The Fowlers and their five children have a family income of about $60,000, so they're not eligible for free public pre-K, which is capped at $59,200, or 185 percent of the federal poverty level for a family of seven. Nor can they afford the $300-a-month cost of private prekindergarten. They're stuck between rich and poor, though their need is the same.

"I can work with him on the basics, but children who don't get early education aren't as ready to learn when they enter school as those who attend pre-K," Mrs. Fowler says.

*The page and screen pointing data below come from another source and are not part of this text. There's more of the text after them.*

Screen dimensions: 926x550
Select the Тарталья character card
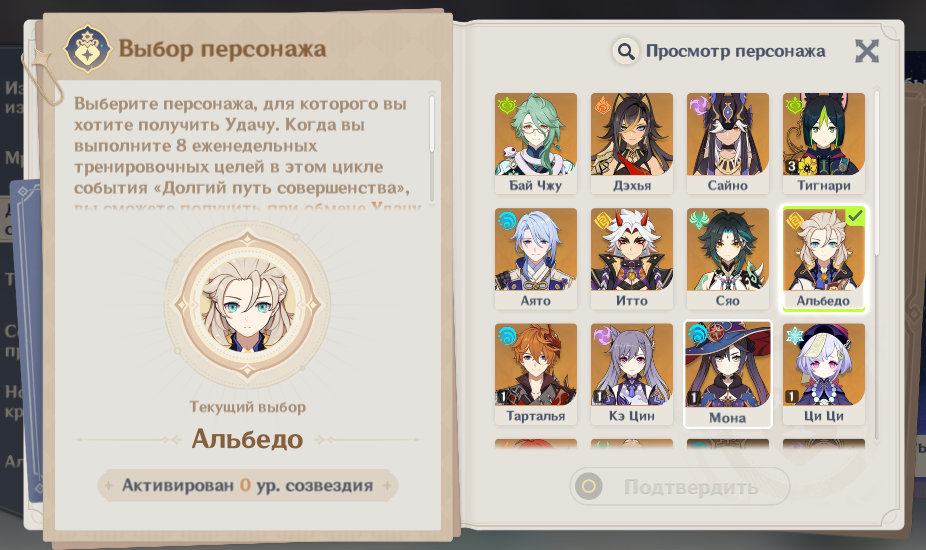point(536,373)
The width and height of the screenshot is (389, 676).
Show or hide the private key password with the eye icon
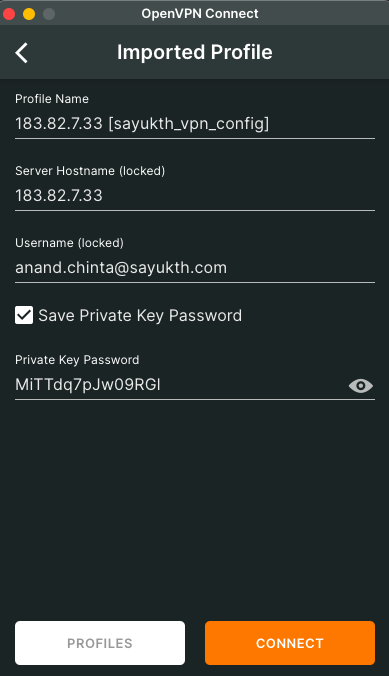[361, 385]
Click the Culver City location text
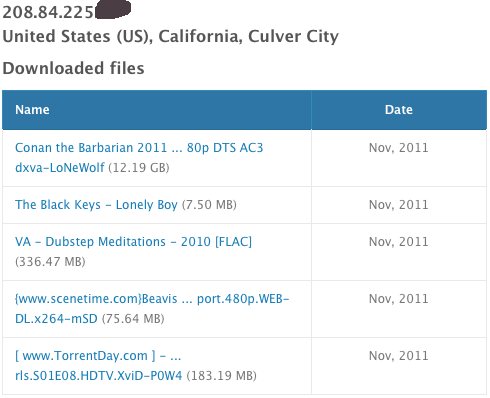 click(293, 36)
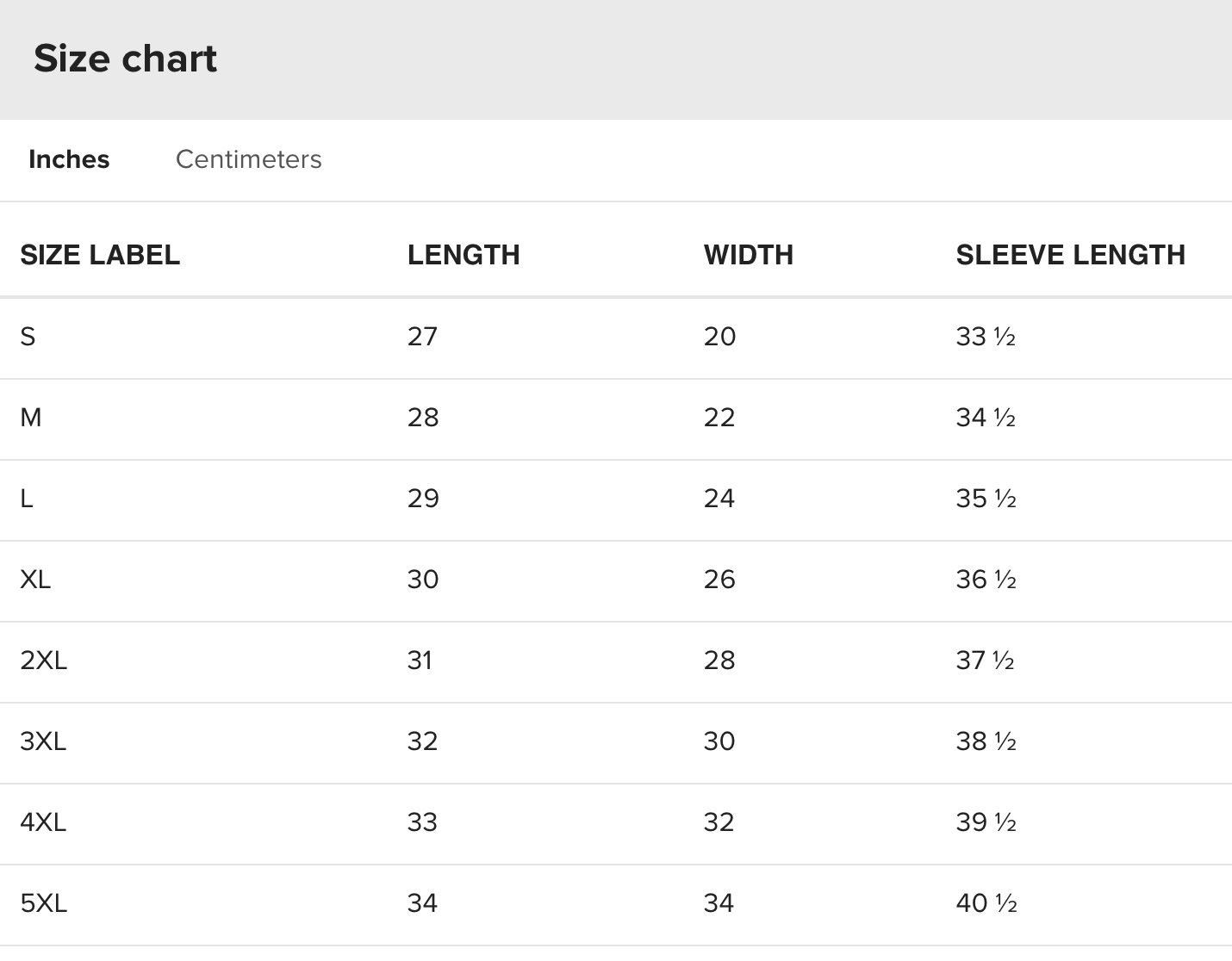Select the 3XL size label
Viewport: 1232px width, 961px height.
click(43, 741)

The General Assembly is considering a bill that would direct the State Department of Education to finalize a plan to gradually expand pre-K eligibility. Such a plan would ask officials to estimate the cost of prekindergarten expansion using existing facilities that provide high-quality early childhood education programs for 3- and 4-year-olds. Child advocates and educators hope Maryland will eventually provide free public pre-K for every family that wants it.

The proposal has no costs attached to it. Its purpose is solely to position Maryland at the head of the line to take advantage of the $10 billion in new federal spending on early childhood education that President Barack Obama has pledged to seek.

Currently, only about a third of the state's approximately 75,000 4-year-olds are enrolled in prekindergarten. Yet every study has shown that kids who attend pre-K do better in school, earn more as adults and are less likely to drop out or commit crimes. Quality pre-K pays for itself many times over in increased tax revenues and lower rates of incarceration.

Lawmakers should approve the pre-K proposal as an important first step toward realizing the world-class schools Gov. Martin O'Malley has said Maryland must have in order to prosper. That will be a tall order, but the place to begin surely is with high-quality public prekindergarten programs for youngsters like Wyatt Fowler.